A titre d’exemple : cette semaine je parlais de Life avec une collègue qui regarde un peu de séries, mais qui n’est pas aussi passionnée que moi. Une spectatrice lambda, pourrait-on dire, mais le terme sonne souvent comme trop péjoratif et ce n’est pas le cas ici. Pour elle, ce n’est qu’une série policière comme les autres. Pour moi, c’est une révolution. Elle trouve Charlie Crews assez classique pour un enquêteur, je le trouve étourdissant de force vitale. Elle aime les séries policières, je ne les regarde que si elles sont hybrides et qu’elles m’offrent plus que de simples enquêtes.
Nous qui tenons des blogs, ou intervenons sur des forums, nous savons bien que les avis divergent. Aussi, est-ce que le fait de poster ici mon 555e message me donne-t-il le droit de recommander quoi que ce soit ? Ce sera la même question au 10 000 post (si ce blog vit aussi vieux), de toutes façons. Je n’ai aucun genre de légitimité. Je me contente de partager mes documentations, mes découvertes, mes expérimentations. C’est déjà pas mal, mais ça s’arrête là.

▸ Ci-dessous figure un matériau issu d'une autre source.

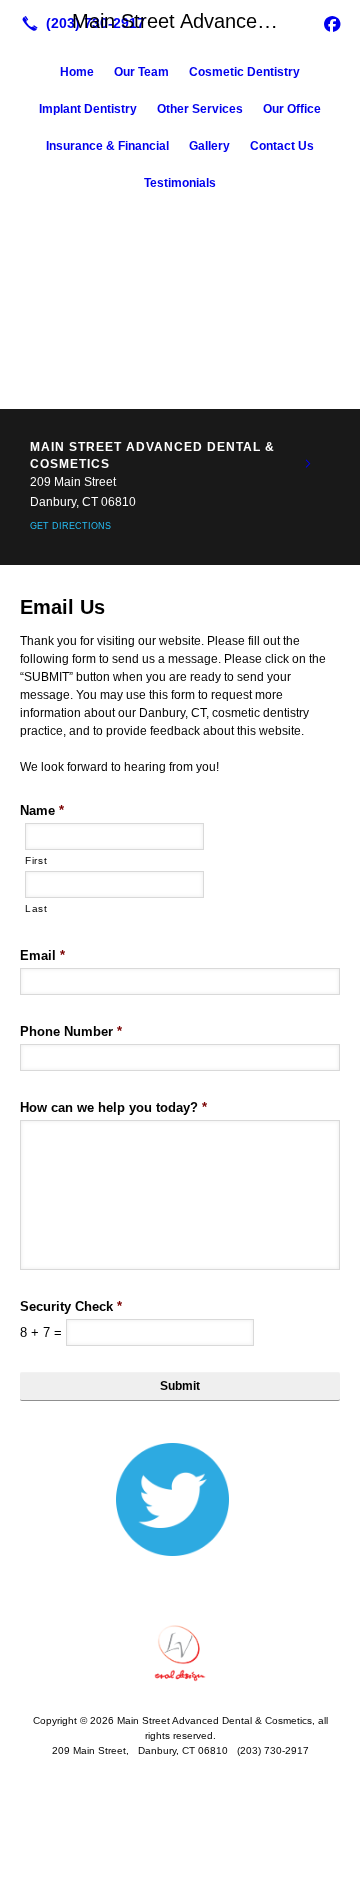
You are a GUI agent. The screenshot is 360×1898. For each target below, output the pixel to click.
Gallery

Alors si les gens pouvaient arrêter de me poser ce genre de questions, ça me simplifierait bien la vie, quand même. J’aurais moins de cas de conscience. Je n’essayerais pas de dresser des listes, ou de peser le pour et le contre. Si les gens pouvaient se contenter de me suivre dans mes aventures téléphagiques sans espérer que je les éclaire de quelque façon que ce soit sur ce que, eux, ils devraient regarder, ça m’arrangerait. Arrêtez de me demander que regarder ! D’une certaine façon, je vous donne déjà des orientations ici, à vous de piocher dedans… ou pas. Même si parfois, ça signifie que certains de mes posts resteront lettre morte définitivement (et que ça me blesse forcément un peu, encore une question d’ego), ça me rassure, quand même, de me dire que vous ne m’avez pas chargée d’une aussi grande responsabilité que celle de vous forcer la main à regarder quelque chose juste parce que, à moi, ça a plu.
En fait c’est même pour ça que, partout où je participe sur le net, j’encourage les gens à commenter et discuter : parce que mon avis ne vaut pas plus que le leur, et que si le leur est contradictoire (comme ces derniers temps les posts de freescully sur Parks & Recretations ou Harper’s Island), ça fait drôlement du bien, ça me soulage. Les avis divergent, se complètent, s’affrontent, et ça c’est vraiment bien. C’est le but d’internet, dans le fond. C’est le but de ce blog, aussi.
Mais pitié, arrêtez de me demander ce que vous devriez regarder ! Faites vos propres documentations, vos propres découvertes, vos propres expérimentations !
Et puisqu’on en parle, Scarlatiine, quand est-ce que tu ouvres ton blog ?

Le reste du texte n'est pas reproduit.